THE ENGINEERS: Poems, by Katy Lederer. (Saturnalia, paperback, $18.) “We had been organisms mostly,” Lederer writes in her fourth collection, which reckons with the scale of human activity, ranging from microscopic phagocytes to space exploration, often from an uncertain future: “In the futile age we lived, the sky was cash.”
THE SHINING, by Dorothea Lasky. (Wave, paperback, $18; cloth, $35.) Lasky’s distinctly feminist lens crystallizes the horrors of the infamous Overlook Hotel anew. Plumbing the contested shadows of self-image and desire, neither she nor the reader can escape “that terrible terror of being / that’s me.”
EACH LUMINOUS THING: Poems, by Stacie Cassarino. (Persea, paperback, $15.95.) Cassarino traces dual paths on earth’s surface and through motherhood, rife with wonder and fear at her child “exposed / to the whole disentangled world before us.”

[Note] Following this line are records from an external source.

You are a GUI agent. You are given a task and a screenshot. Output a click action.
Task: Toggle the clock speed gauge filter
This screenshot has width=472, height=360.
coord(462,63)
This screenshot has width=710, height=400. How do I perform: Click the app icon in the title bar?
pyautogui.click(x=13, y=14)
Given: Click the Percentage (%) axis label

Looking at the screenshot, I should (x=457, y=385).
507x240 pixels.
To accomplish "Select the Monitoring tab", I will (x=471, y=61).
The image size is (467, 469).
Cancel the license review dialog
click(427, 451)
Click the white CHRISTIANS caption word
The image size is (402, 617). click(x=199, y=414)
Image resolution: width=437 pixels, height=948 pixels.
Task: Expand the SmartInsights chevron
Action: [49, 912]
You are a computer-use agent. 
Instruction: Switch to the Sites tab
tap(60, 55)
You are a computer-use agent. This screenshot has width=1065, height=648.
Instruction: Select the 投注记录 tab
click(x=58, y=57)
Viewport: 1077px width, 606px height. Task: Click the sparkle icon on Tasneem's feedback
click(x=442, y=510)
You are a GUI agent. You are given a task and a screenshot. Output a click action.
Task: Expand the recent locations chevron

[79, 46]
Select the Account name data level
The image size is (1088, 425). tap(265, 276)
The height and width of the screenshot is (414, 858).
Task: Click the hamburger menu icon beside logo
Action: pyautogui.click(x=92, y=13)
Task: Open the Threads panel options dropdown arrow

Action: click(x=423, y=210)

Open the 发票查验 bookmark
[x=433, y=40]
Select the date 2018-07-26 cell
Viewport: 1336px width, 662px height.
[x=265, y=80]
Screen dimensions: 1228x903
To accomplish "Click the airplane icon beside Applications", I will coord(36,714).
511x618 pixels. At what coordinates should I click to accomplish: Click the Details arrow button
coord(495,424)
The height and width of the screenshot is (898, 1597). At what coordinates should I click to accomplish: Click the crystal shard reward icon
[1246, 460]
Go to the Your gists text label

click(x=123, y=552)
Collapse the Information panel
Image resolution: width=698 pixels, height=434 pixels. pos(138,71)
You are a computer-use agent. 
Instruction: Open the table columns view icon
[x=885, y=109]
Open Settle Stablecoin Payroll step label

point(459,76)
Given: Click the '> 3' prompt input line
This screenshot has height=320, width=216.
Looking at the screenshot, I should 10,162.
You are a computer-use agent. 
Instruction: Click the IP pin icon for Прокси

A BRIEF HISTORY OF INTELLIGENCE: Evolution, AI, and the Five Breakthroughs That Made Our Brains, by Max Solomon Bennett. (Mariner, $35.) A tech C.E.O. probes evolutionary history to explain how our brains developed and how artificial intelligence still falls short in replicating human intelligence.
THE DISSIDENT: Alexey Navalny: Profile of a Political Prisoner, by David Herszenhorn. (Twelve, $30.) The Russia and Eastern Europe editor at The Washington Post presents a “news driven” biography of the lawyer, activist and Putin nemesis, covering his explosive anti-corruption investigations, an assassination attempt in 2020 and more.
THE WIZARD OF THE KREMLIN, by Giuliano Da Empoli. Translated by Willard Wood. (Other Press, paperback, $16.99.) Vadim Baranov, fictional Putin adviser, rose to great heights as the Kremlin’s spin doctor before resigning. Structured as a confessional, this novel probes the corrupting nature of power.
THE BIG FAIL: What the Pandemic Revealed About Who America Protects and Who It Leaves Behind, by Joe Nocera and Bethany McLean. (Portfolio, $32.) Two journalists evaluate the U.S. government’s response to Covid-19, emphasizing the fallout from delayed action and globalized supply chains.